In other words, easing your body back into regular activity (walking, running, biking, weights, whatever sports are your fancy) is a slow process. You will probably gain more weight than you'd like to in the process, courtesy of prednisone, gluttonous fat cells and - let's be honest - the allure of suddenly-pain-free foods that were missed during the flare. The good news is that your weight is almost always able to return to normal once you have recalibrated your body to whatever combination of diet and exercise is most sustainable. Depending on your individual sensitivities, vitamins and supplements can be of great help during this re-equilibration period... but this is where you consult your gastro and your gut for specific direction.

You may gain a little more weight than you'd prefer in the process of commandeering your health.

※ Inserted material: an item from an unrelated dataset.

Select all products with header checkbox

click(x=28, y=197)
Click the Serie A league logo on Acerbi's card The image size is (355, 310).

Allowing yourself to distress about weight will exacerbate it [Colles et al 2007; Rigaud et al, 1994; review]. So keep in mind that re-training your body is a process, and a slow one, but the most sustainable benefits come from responding to your body's needs and not pushing beyond its tolerance.

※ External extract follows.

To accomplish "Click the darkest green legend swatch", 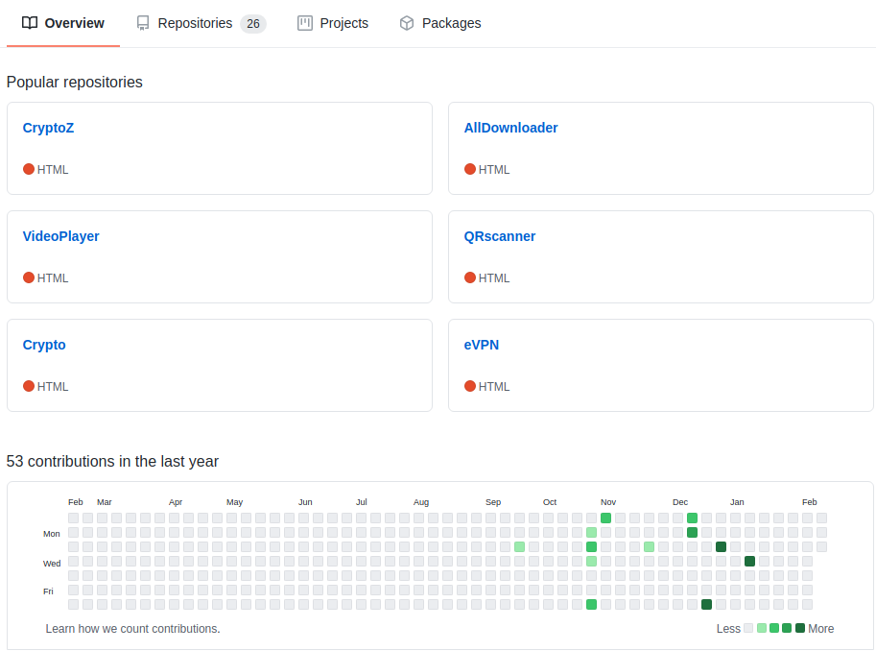I will (x=800, y=628).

2. I am an ex-gymnast. The prospect of losing muscle mass is always depressing to me. Therefore, I typically have fits of neurotic ambition following Crohn's flares during which I lose a great deal of muscle mass... I am convinced that I'm going to get all of my muscle back. Immediately. And yes, as an athlete, I do understand how manic this is. This time, I have resolved to go about it differently.

Even in remission, Crohnies are prone to various nutrient deficiencies [Fillipi et al 2006, Inflam Bowel Dis]. These can make the reconstituting of lost muscle mass even more tenuous. I cannot stress enough how helpful Yoga, Pilates and Tai Chi have been for me during the transition from sedentary malnourished-mode to healthy active-mode. These remain the best ways I have encountered to combat weakened muscles after a major flare. In time, my bike will see me again.


  1. poor nattie. hope you continue to feel better.

  2. HI!
    First of all, thanks for stopping by my blog:) I like this post explaining how fat 'works'.

    I have Celiac and SEVERE IBS--was also told it could still possibly be Crohns, but I have given up getting a definite diagnoses. I am just working toward health, whatever that looks like. It IS VERY frustrating to be so limited in diet and to have flare up's and not know what exactly is causing it. I have had a really tough week this week after experiencing some imrovement, so I get aggravated! I am seeing a Natureopathic Dr. who seems to be helping more than anyone else has and I feel like I am on the right path--it is just going to take time to heal:)

    I hope you find what works for you as far as food and med.s. I tried the Specific Carbohydrate Diet for a couple of months and didn't realize that the nuts were KILLING me! So, I'm not doing that anymore. Just wondering if you have ever tried it? I DO know that grains are bad news for my gut. I eat quinoa flakes which is not technically a grain, but I can't eat the regular quinoa 'seeds'. They go right through me:)

    Sorry to write a novel:) Hope you get well soon! Everyone's journey to health is different! Best wishes:)

  3. Thanks for your note, Kimberly - novels are always welcome :)

    I have heard of quite a few people with Crohn's and Coeliac alike doing well on the Specific Carb Diet. Since I am readying myself to begin eating solid foods again, I've been contemplating which route to go in terms of mild introduction. The SCD has seemed very tempting - except for the nuts and complex fibers which always destroy me! I've also considered the gluten-free route ( which seems safest at the moment.

    What I do enjoy about this disease (masochistically, perhaps) is that there is a lot of creativity involved in identifying foods and ways to eat them. It is BECAUSE everyone's journey to health is so different that we all have such a breadth of resources to inspire this task! I have not tried quinoa yet, since this most recent flare, but I have always done well with it in the past.

    It's very encouraging to hear that you're doing so "well" with your Naturopathic. If I can't sustain on Remicade, that is my next step. I would love to hear the kinds of things that have been most helpful to you.